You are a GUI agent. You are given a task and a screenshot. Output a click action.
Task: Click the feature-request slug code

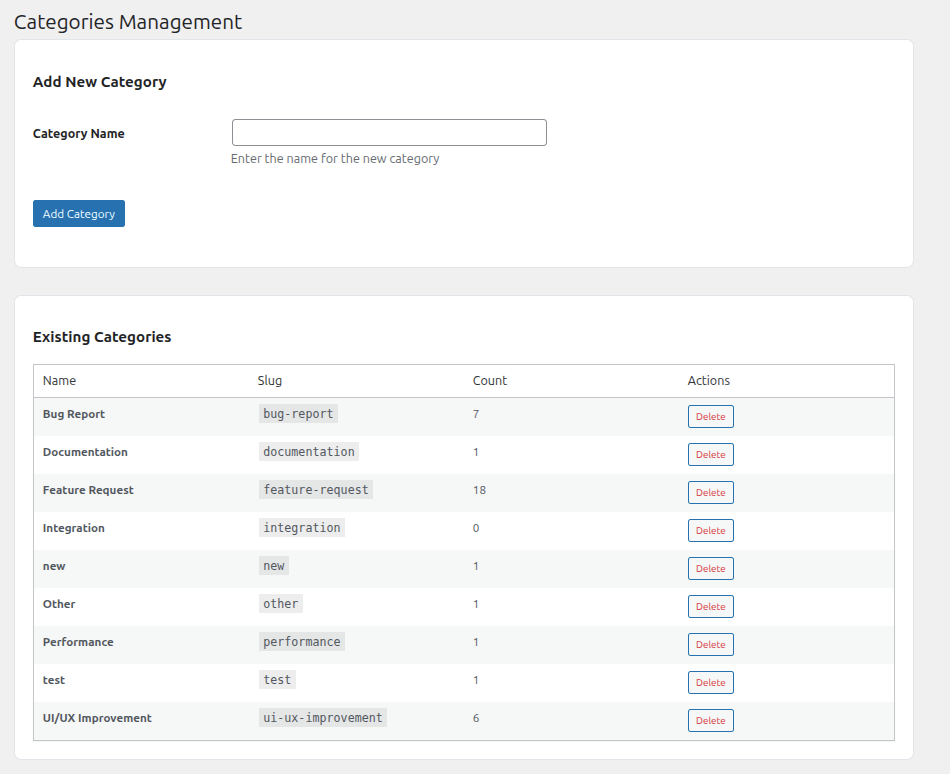click(x=316, y=490)
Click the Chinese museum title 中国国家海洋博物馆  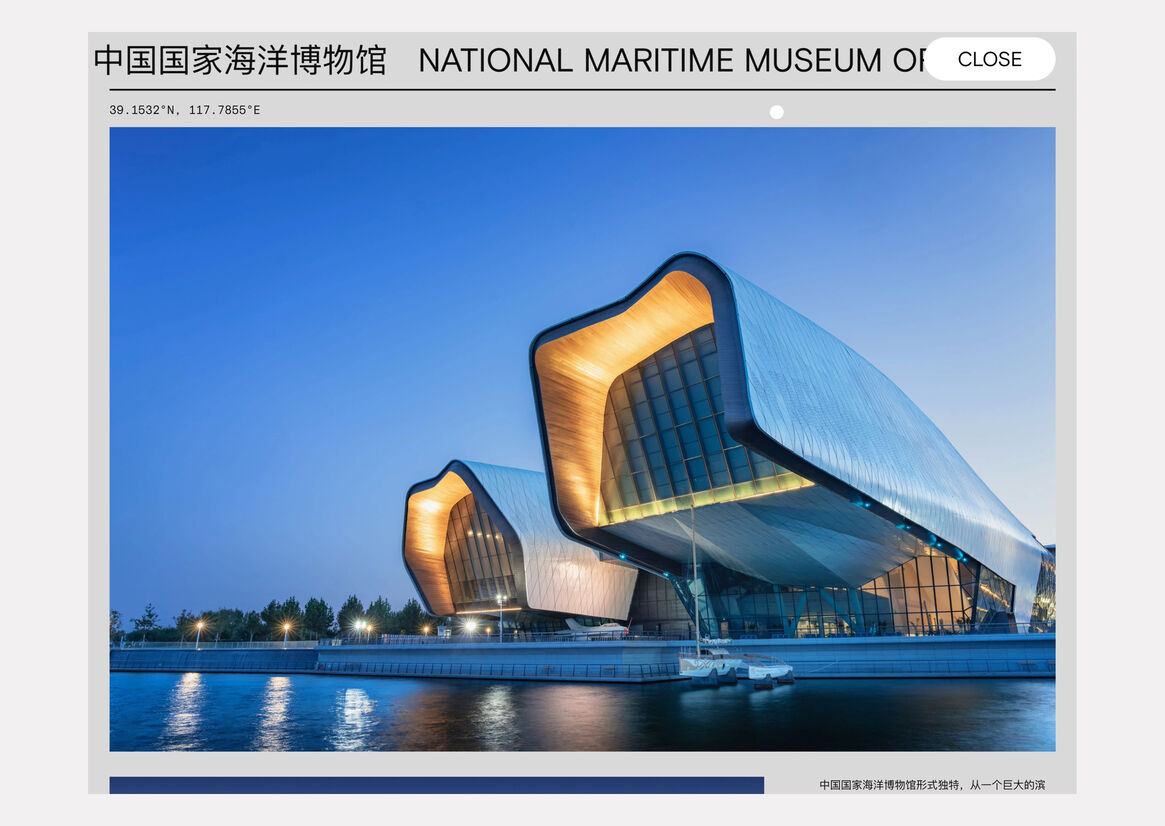pos(240,60)
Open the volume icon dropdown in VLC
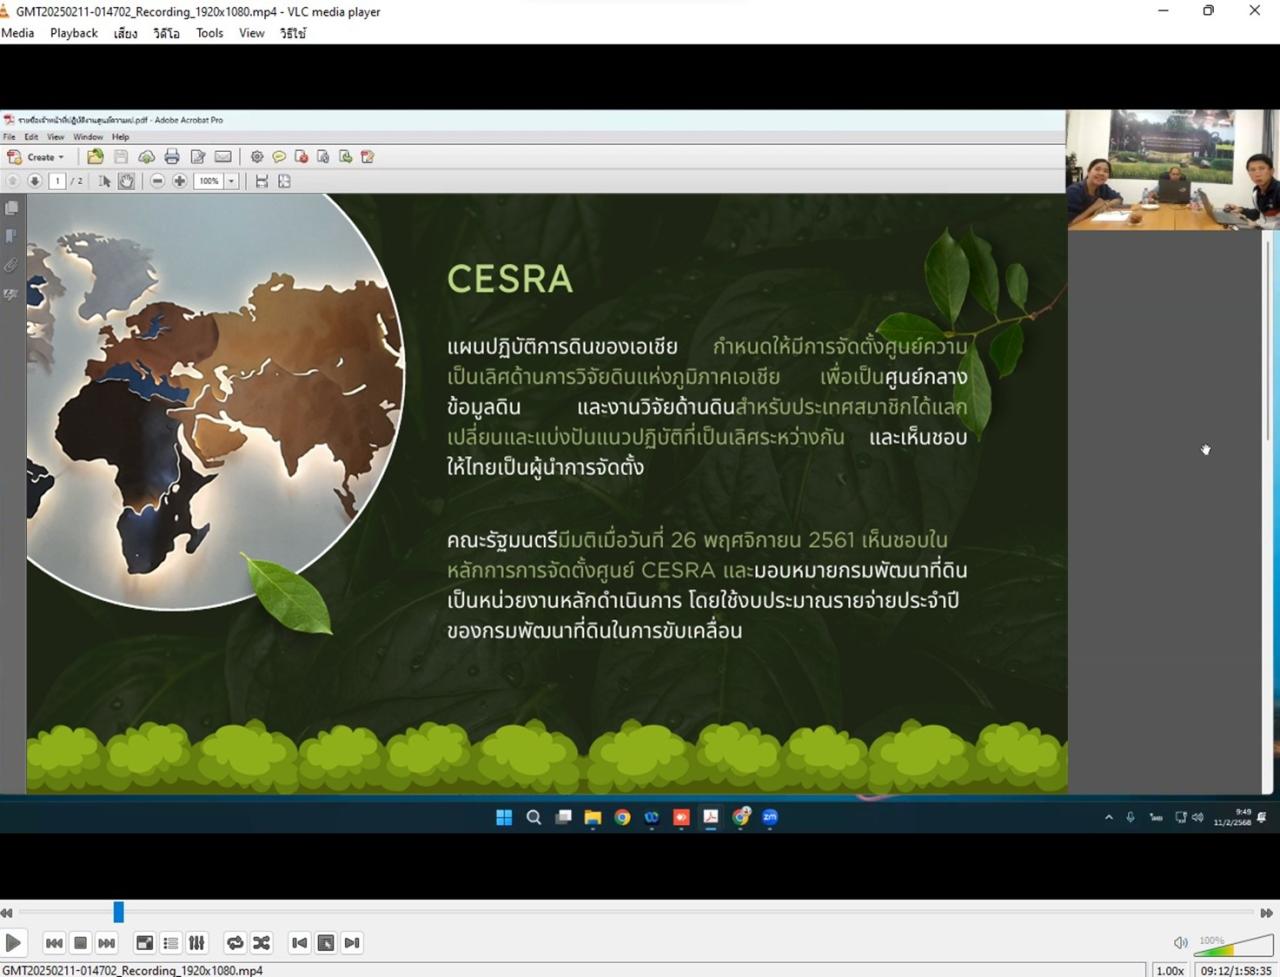Viewport: 1280px width, 977px height. tap(1180, 942)
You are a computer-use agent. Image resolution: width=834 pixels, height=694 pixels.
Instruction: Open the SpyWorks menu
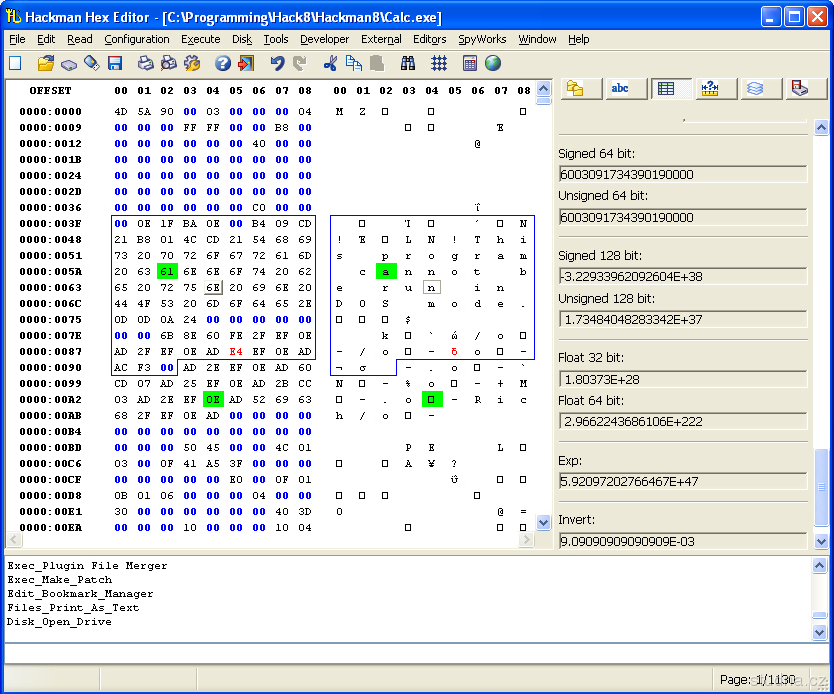click(x=482, y=39)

* * *

◆ **Problem details**:
Only an exact copy belongs in the answer: the lines from the one containing "Open the volume icon dropdown in VLC" through the end of the records, both ends included, minus the pictures.

◆ **Solution to this problem**:
Open the volume icon dropdown in VLC
Viewport: 1280px width, 977px height. tap(1180, 942)
You are a computer-use agent. Image resolution: width=834 pixels, height=694 pixels.
Instruction: Open the SpyWorks menu
click(x=482, y=39)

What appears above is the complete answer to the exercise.